The only real salt in the wound was when they released the Limited edition Sister Ship Mutsu, with the same faults. Then of corse Fujimi released the Kongo it is very nice but also very pricey. No Cad lines though.
All kits have errors. Some of it is compromise between what can be molded and what looks good. Some of it is just items that get overlooked. No doubt they thought the lines looked cool and most modelers did too, until they checked photos and saw that they were not there on the real ships. At this point, they approved the tooling for the hull and it is unlikely that they will change it. Way too exspensive for a part that size.

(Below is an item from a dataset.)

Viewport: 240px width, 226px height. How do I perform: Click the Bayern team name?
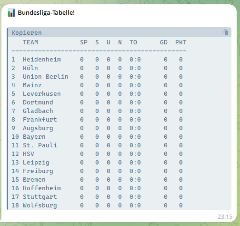click(34, 137)
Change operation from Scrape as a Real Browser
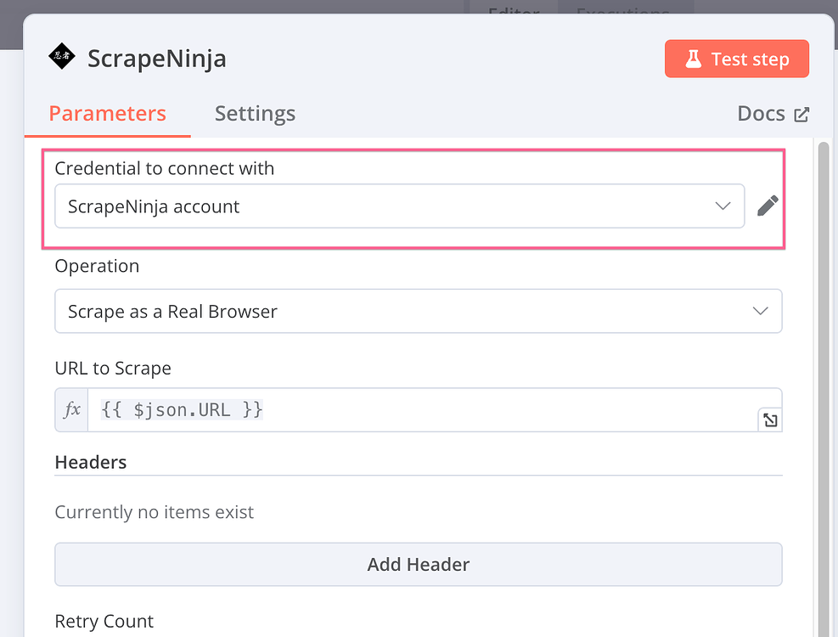This screenshot has width=838, height=637. pyautogui.click(x=419, y=311)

I can’t speak to this manufactures checking process, but this typically happens when the engineering team and toolmakers are not familiar with the subject. On a CAD drawing, those lines are readily visiable as they define the geometry of the hull. So it is possible that until the test shots of the hull were made, no one noticed that they were in the final part.
Again, all models contain flaws. That is not in dispute. But, there is a serious line to draw between those flaws that are attributable to limitations of the molding process and those that are willful or careless inaccuracies such as those CAD lines. It was simply not impossible from a molding standpoint to erase those lines prior to casting. Whoever had the responsibility to check failed in that responsibility; there is no justification for such a mistake. Whether they look cool or not is irrelevant, whatever the design team might believe.
However, I love the kit otherwise! The parts fit is exceptional; except for the CAD line fiasco, the overall detail is exquisite!
Bill, I’m not sure why you feel the need to direct that towards me? What I wrote is my take on what might have happened. I don’t believe I am presenting some radical viewpoint. Just a little insight into a common problem with all MFG’s. Not justifying it or excusing it. Only the MFG can answer for why it was not fixed prior to release.
Thanx for the update I can’t keep track of the acroynyms after being in the Army. I first thought of Commander Air Defense. [(-D] Feels like de ja vous doesn’t it?